Data entries:
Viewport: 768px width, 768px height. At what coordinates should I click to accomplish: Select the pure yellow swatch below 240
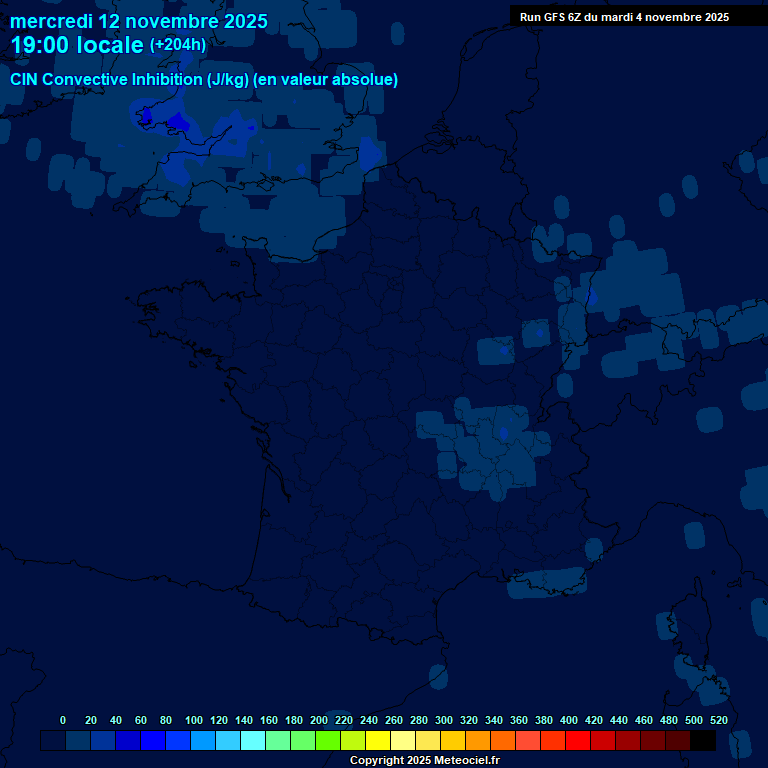coord(378,741)
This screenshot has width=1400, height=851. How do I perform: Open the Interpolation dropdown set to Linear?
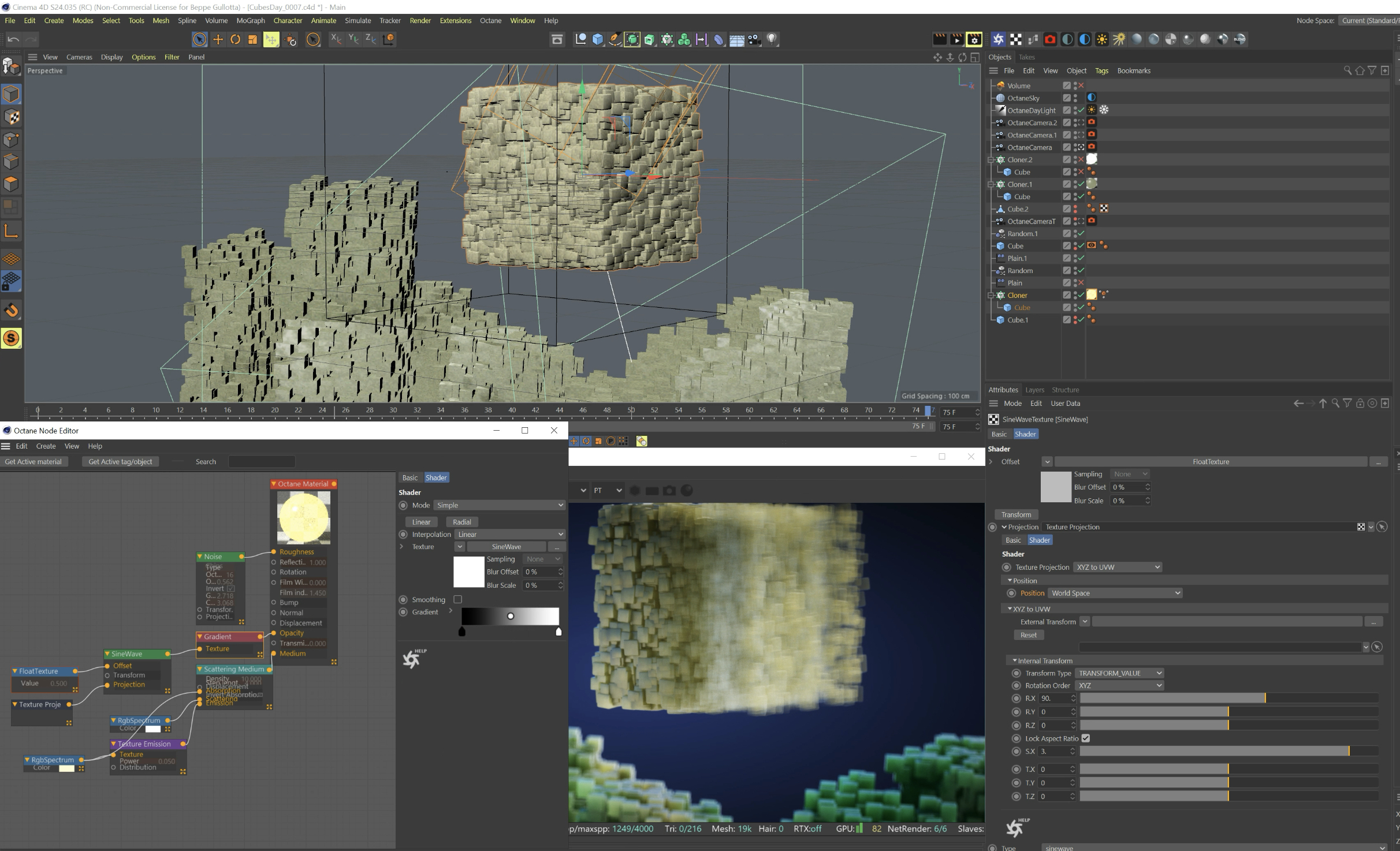509,534
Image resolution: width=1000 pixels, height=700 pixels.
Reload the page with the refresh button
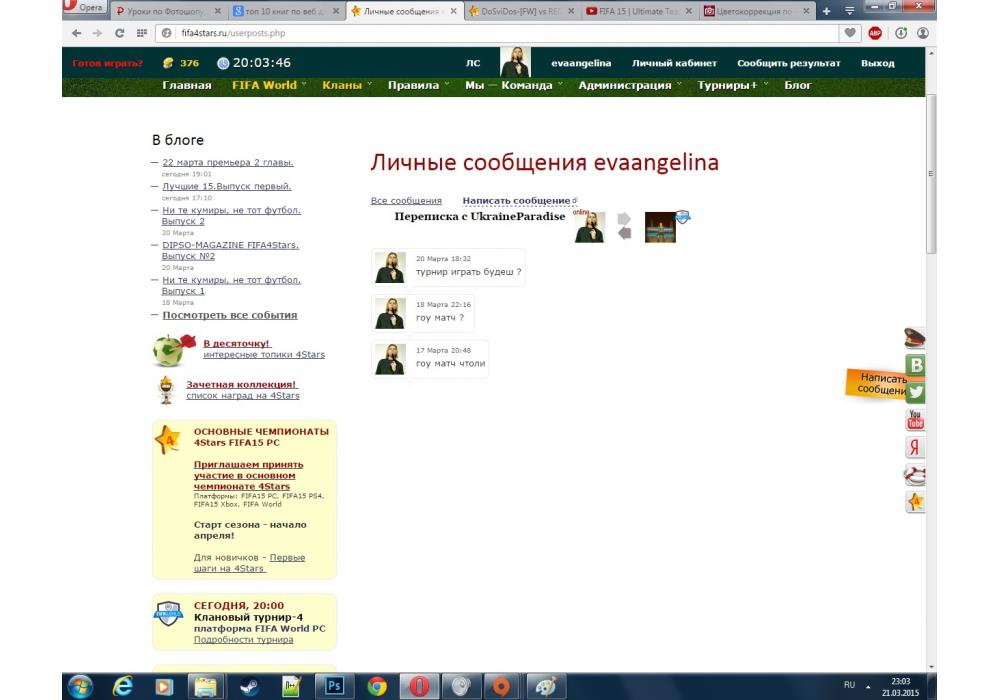point(120,33)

Set exercise:
Could you return the lines above verbatim, omitting the pictures?

Full solution:
Viewport: 768px width, 768px height. At what coordinates should I click to accomplish: Select the pure yellow swatch below 240
coord(378,741)
This screenshot has width=1400, height=851. How do I perform: Open the Interpolation dropdown set to Linear?
509,534
Image resolution: width=1000 pixels, height=700 pixels.
Reload the page with the refresh button
point(120,33)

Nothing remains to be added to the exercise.